Jamie’s side of the episode ends when we see Ardsmuir prison close, and all its prisoners are transported to the colonies as indentured servants. Jamie, however, is taken by John to Helwater, the best closest John could come to granting him his freedom. Jamie is confused by John’s help, particularly following his rejection.John confesses that he regretted that moment, but that he was still grateful for being able to share his grief with Jamie.
And to be honest, I see John here as a sort of antithesis to Black Jack Randall in Jamie’s life: An honorable redcoat, with an infatuation with Jamie that although not corresponded is healthy and respectful. I know that if the show follows the books, John Gray will be sticking around for a while. And from what I’ve seen in this episode, I’m very excited to get more of this character.
For Claire, the episode ends with Frank’s sudden and plot-convenient death. To be honest, I think it bloody serves him well after his comment of wanting to spend the rest of his days with a wife that loved him.

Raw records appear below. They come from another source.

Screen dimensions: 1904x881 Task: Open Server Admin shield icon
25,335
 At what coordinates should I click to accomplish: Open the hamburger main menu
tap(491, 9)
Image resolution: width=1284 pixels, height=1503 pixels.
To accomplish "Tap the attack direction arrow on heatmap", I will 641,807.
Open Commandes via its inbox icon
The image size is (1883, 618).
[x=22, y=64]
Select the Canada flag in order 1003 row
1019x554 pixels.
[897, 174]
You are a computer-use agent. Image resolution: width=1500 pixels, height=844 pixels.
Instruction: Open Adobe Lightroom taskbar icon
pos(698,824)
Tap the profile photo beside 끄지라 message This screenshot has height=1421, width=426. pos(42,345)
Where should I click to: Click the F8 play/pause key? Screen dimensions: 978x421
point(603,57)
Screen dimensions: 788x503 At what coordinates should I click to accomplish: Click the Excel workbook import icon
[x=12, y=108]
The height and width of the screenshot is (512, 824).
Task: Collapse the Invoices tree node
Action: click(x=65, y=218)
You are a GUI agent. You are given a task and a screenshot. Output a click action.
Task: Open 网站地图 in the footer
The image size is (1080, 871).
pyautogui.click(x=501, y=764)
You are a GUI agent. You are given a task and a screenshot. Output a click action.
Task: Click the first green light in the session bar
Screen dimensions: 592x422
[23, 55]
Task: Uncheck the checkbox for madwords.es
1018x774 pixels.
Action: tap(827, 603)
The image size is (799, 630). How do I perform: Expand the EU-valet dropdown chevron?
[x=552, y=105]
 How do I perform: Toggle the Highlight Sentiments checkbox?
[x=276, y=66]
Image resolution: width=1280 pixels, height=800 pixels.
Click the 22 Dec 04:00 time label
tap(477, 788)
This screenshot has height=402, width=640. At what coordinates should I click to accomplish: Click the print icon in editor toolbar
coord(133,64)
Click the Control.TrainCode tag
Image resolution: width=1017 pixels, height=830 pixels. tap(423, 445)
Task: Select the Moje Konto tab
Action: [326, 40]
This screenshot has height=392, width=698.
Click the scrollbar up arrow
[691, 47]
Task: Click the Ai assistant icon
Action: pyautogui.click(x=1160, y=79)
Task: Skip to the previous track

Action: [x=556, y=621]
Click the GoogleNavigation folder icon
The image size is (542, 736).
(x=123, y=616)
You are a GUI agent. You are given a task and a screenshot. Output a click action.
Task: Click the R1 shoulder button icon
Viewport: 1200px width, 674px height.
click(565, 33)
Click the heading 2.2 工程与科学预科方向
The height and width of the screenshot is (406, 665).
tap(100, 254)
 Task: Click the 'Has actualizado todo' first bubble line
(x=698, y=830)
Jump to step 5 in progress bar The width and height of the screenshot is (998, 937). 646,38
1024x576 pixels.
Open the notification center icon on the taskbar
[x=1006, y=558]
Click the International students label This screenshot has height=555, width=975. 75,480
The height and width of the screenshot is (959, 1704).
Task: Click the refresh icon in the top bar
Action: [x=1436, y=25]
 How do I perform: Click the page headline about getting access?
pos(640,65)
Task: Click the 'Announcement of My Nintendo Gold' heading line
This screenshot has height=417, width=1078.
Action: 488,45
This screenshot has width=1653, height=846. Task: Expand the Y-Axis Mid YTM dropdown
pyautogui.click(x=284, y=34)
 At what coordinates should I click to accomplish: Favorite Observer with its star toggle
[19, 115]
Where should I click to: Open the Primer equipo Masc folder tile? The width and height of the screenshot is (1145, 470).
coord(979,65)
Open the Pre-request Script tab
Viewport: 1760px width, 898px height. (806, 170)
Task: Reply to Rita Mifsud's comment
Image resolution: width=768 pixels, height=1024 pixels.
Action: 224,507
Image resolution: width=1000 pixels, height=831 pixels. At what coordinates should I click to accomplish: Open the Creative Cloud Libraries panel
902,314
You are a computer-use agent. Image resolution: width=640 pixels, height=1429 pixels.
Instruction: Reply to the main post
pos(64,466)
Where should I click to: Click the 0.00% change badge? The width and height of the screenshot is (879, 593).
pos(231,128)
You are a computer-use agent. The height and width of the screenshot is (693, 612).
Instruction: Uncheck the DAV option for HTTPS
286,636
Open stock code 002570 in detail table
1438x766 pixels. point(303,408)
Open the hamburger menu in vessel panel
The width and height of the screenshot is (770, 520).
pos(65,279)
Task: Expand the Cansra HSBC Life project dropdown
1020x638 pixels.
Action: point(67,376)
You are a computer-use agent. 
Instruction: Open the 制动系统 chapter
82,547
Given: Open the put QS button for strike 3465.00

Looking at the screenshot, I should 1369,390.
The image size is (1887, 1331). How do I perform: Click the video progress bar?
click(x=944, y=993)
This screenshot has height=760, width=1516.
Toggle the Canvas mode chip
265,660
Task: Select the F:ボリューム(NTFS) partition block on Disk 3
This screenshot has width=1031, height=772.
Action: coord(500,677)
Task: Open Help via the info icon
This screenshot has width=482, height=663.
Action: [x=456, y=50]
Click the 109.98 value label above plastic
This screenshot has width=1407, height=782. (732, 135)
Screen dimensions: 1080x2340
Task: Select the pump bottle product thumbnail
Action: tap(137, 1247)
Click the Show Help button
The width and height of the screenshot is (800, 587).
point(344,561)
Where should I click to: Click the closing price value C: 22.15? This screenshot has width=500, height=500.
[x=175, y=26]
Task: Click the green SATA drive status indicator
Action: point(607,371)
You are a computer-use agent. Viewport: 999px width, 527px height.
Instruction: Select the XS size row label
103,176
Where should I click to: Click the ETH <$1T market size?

Claire does tell him, when she sees his body, that she did truly love him, and that he had been her first love.
And honestly, considering how much of manipulative a-hole he had been towards the end, that comment alone was a lot more than what he deserved.
But, in the end, Frank Randall did teach us all some very valuable lessons :
- if your spouse is in love with someone else, you should probably leave them for both your sakes.
- You can be a piece of shit historian that asks his time-traveling wife never to talk about her visits to the time period that you focus on and still get tenure-track jobs at Oxford, Harvard, and Cambridge.